(openPR) Das Ergebnis der Werbeträgerstatistik für die ersten drei Quartale 2009 liegt vor. Basis bildet die Auswertung von 428 Fachzeitschriften in 54 Fachbranchen. Leider gibt es keine guten Nachrichten aus Eltville.
Gegenüber den ersten neun Monaten des Vorjahres schrumpfte das Bruttoumsatzvolumen um 24,9 Prozentpunkte auf jetzt 418 Millionen Euro. Dies entspricht Mindereinnahmen von über 138 Millionen Euro.
Es wird Zeit, dass der viel beschworene Aufschwung auch in der Fachpresse ankommt. Nur noch vier von 54 Märkten weisen überhaupt einen positiven Saldo aus. Durch Zusammenlegungen schrumpft die Anzahl der Ausgaben stetig. Ein Flagschiff wie die Computerzeitung vom Konradin-Verlag stellte seine Printausgaben ganz ein. Über 18.000 weniger Anzeigenseiten sprechen eine klare Sprache.
Einen Brutto-Umsatzverlust von über 40 Prozent weisen folgende Segmente aus: Metallbearbeitung (-40,2%), Druckverarbeitung (-40,5%), Industrie allgemein (-42,3%), Automobiltechnik (-43,6%) und Fertigungstechnik (-43,9%).

Gespeicherte Einträge —
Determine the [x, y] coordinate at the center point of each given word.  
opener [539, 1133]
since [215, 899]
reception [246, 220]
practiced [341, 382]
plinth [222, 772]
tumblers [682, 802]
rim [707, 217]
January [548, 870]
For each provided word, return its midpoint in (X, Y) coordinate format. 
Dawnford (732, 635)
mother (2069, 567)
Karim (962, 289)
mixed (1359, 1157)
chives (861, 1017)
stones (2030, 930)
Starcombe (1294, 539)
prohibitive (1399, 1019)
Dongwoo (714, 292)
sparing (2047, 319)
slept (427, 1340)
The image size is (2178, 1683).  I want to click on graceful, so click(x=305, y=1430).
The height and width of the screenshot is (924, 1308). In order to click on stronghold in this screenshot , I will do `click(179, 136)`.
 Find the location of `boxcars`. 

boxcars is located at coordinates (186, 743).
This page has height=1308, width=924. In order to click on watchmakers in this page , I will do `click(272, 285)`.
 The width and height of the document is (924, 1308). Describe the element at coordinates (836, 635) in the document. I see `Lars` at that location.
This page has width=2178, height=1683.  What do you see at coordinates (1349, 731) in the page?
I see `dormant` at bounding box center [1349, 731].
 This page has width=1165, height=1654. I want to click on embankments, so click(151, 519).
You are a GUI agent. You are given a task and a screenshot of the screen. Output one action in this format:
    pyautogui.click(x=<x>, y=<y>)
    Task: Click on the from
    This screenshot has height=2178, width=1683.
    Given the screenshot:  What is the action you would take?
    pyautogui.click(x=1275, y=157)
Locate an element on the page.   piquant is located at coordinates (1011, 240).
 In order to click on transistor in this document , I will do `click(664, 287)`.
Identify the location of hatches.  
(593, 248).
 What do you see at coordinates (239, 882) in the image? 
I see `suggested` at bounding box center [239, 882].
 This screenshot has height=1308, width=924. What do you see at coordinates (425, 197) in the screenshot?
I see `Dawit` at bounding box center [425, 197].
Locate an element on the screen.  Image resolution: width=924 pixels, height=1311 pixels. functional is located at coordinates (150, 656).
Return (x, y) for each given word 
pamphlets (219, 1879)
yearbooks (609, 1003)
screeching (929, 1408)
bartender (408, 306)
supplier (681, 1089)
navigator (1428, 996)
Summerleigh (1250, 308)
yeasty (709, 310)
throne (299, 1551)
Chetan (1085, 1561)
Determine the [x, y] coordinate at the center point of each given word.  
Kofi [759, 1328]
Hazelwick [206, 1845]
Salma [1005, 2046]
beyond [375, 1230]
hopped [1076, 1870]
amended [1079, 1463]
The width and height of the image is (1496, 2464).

Zu befolgende Anweisungen — Bitte gib an, wie viele Fachzeitschriften laut dem Text zur Werbeträgerstatistik ausgewertet wurden.

Antwort zur Aufgabe — Ausgewertet wurden 428 Fachzeitschriften.